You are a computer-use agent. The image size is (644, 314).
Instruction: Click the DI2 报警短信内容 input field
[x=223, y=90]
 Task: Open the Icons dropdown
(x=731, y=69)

+++++

* Exercise: Reproduce every entry shown above, precisely as it stands.

* Response:
You are a computer-use agent. The image size is (644, 314).
Instruction: Click the DI2 报警短信内容 input field
[x=223, y=90]
 Task: Open the Icons dropdown
(x=731, y=69)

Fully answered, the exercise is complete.